## START Data for this exercise

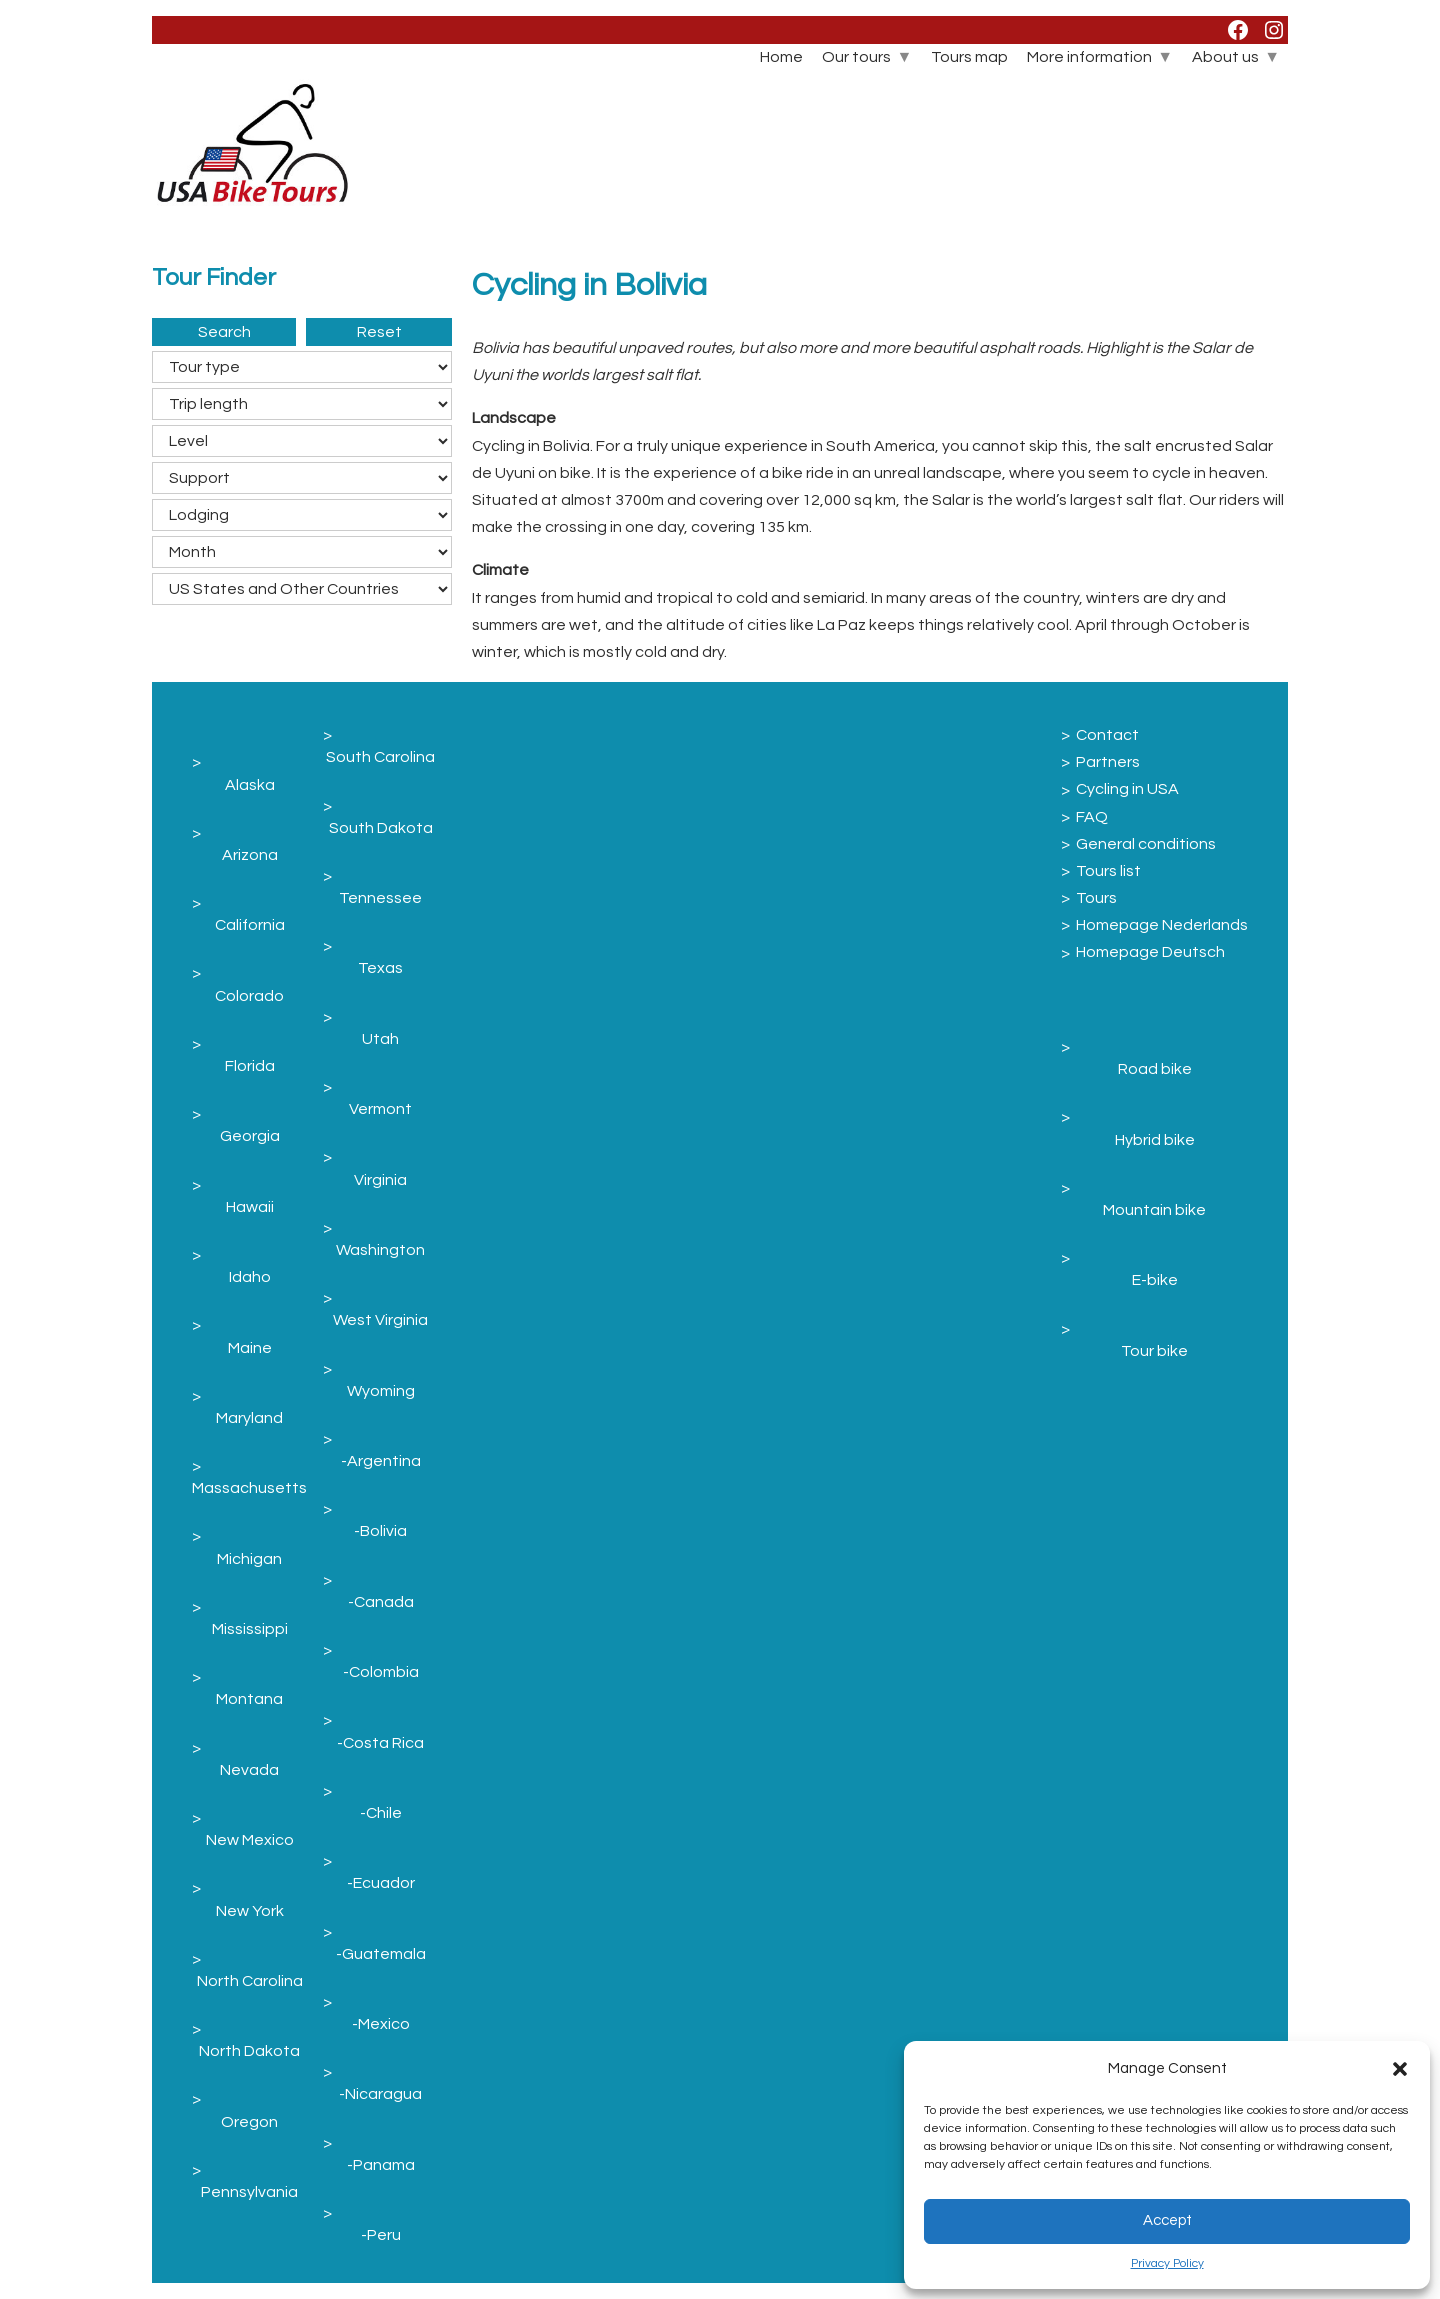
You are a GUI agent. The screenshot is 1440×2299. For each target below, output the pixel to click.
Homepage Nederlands (1162, 925)
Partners (1108, 762)
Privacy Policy (1167, 2263)
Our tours (856, 57)
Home (781, 57)
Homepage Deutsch (1150, 952)
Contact (1107, 735)
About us (1225, 57)
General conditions (1146, 844)
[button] (1400, 2069)
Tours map (969, 57)
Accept (1167, 2220)
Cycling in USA (1127, 789)
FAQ (1092, 817)
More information (1089, 57)
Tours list (1108, 871)
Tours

## END Data for this exercise

## Description of the task
Rewrite the listing above, replacing "Homepage" with "Start page" and leaving everything else unchanged. Leave out the pictures.

## Result
You are a GUI agent. The screenshot is 1440×2299. For each target below, output the pixel to click.
Start page Nederlands (1162, 925)
Partners (1108, 762)
Privacy Policy (1167, 2263)
Our tours (856, 57)
Home (781, 57)
Start page Deutsch (1150, 952)
Contact (1107, 735)
About us (1225, 57)
General conditions (1146, 844)
[button] (1400, 2069)
Tours map (969, 57)
Accept (1167, 2220)
Cycling in USA (1127, 789)
FAQ (1092, 817)
More information (1089, 57)
Tours list (1108, 871)
Tours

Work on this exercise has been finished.